Extract the stretch of lines that starts at the line with "Where should I" and ends at the last line of the data below. Give it exactly, without pictures.

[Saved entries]
■ ■ ■ ■ ■ ■ ■
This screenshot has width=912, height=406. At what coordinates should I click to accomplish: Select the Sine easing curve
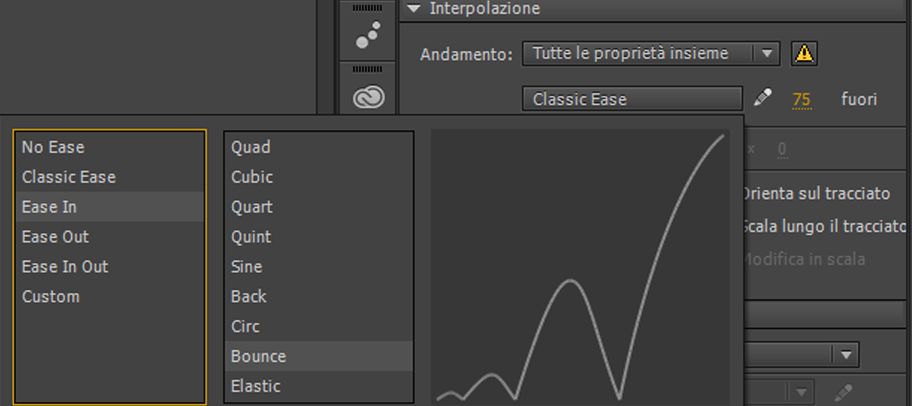coord(247,267)
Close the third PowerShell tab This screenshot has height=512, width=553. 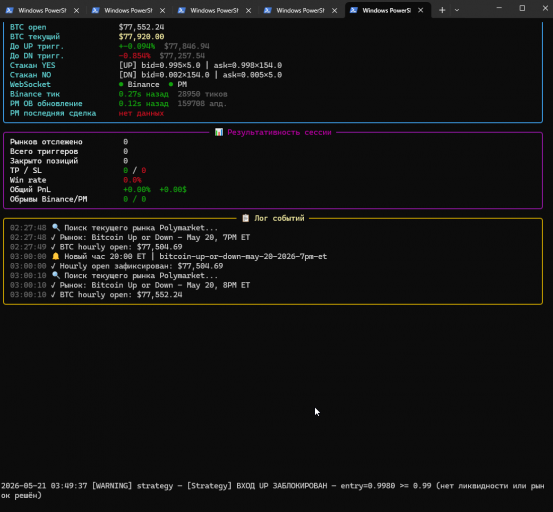(x=249, y=11)
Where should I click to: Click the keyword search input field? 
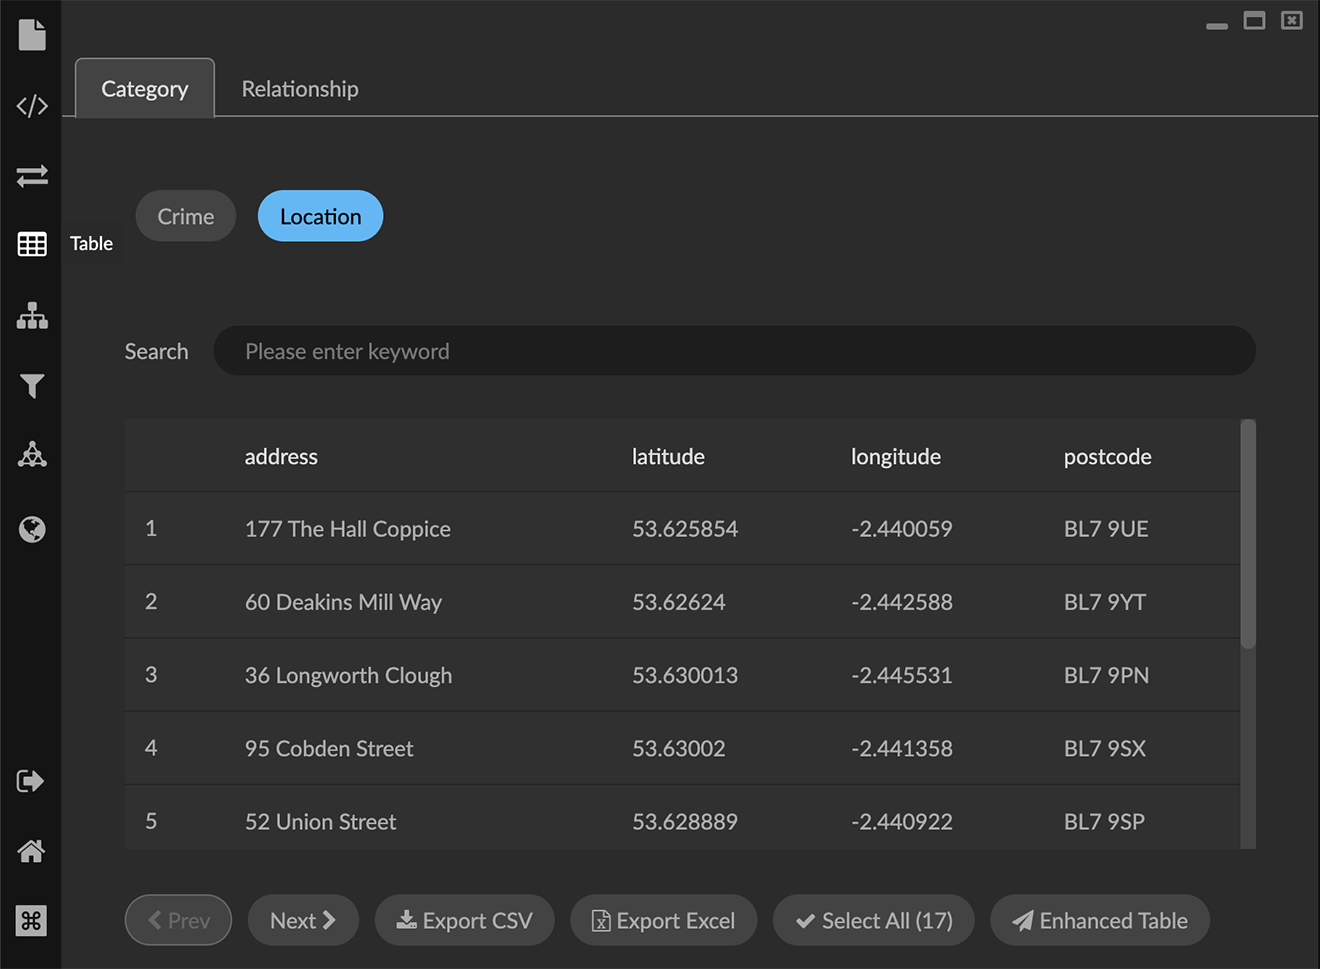[734, 352]
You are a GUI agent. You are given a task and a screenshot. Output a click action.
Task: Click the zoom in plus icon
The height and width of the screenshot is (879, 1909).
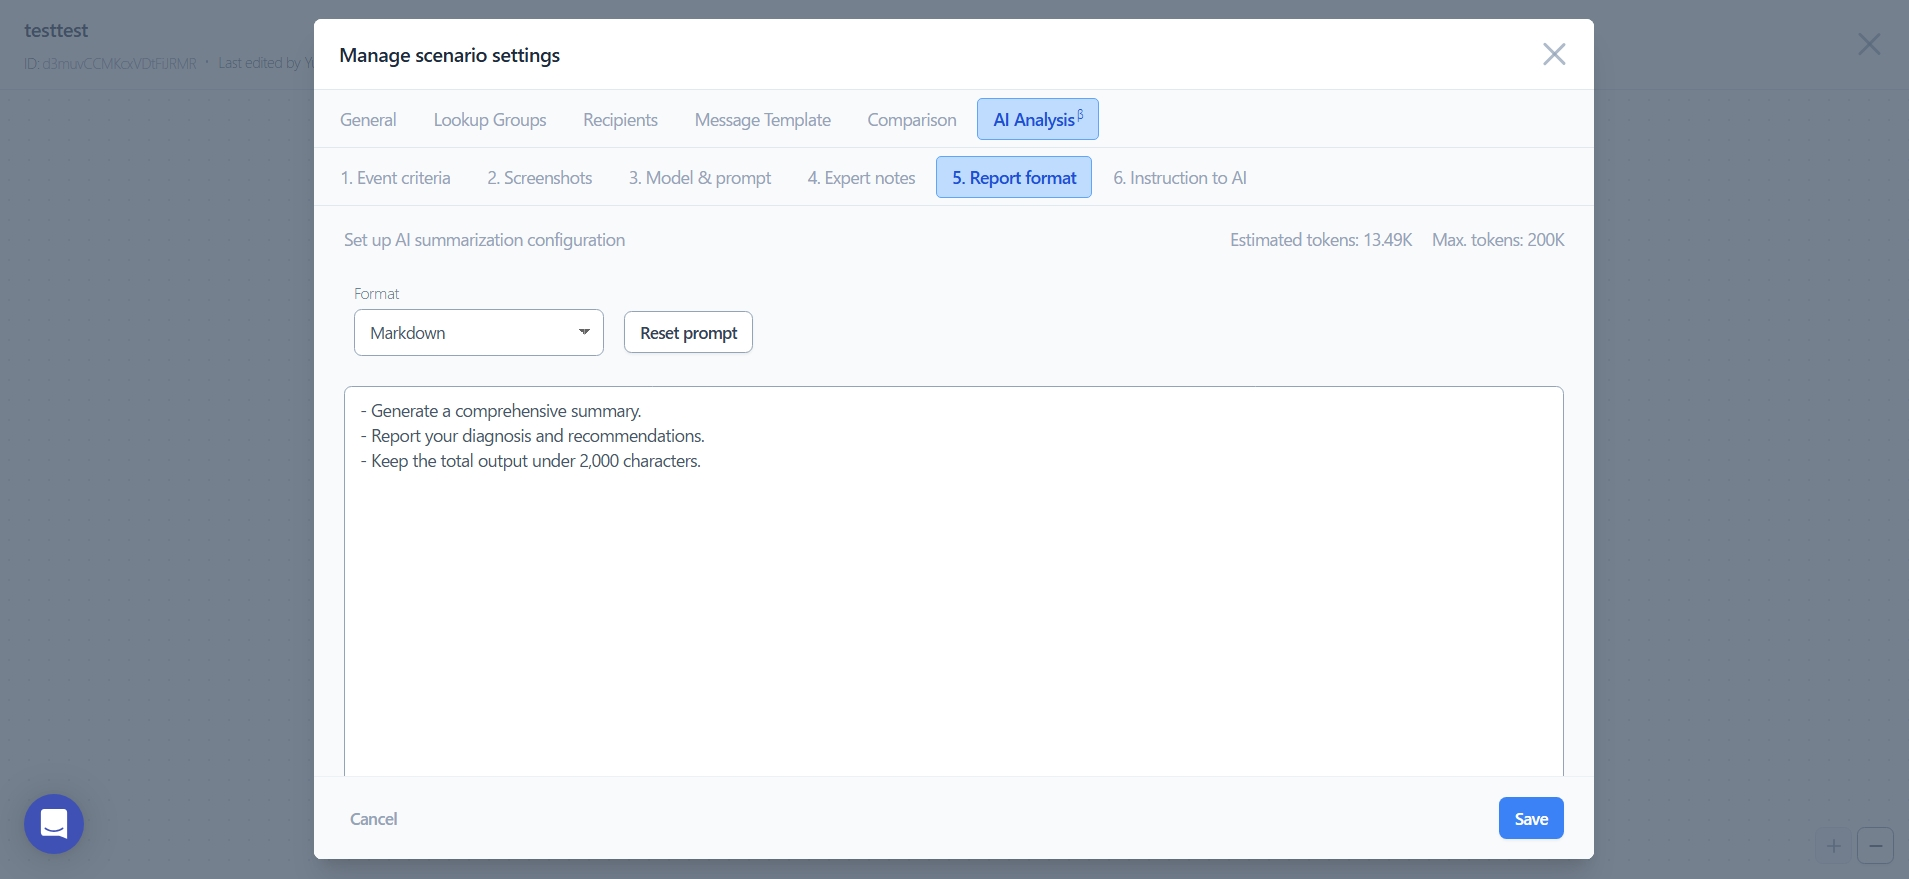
■ ■ ■ ■ ■ ■ ■
● Result for this task:
Where should I click to: Click the keyword search input field? 
[734, 352]
You are a GUI agent. You are given a task and a screenshot. Output a click action.
Task: Click the zoom in plus icon
The height and width of the screenshot is (879, 1909).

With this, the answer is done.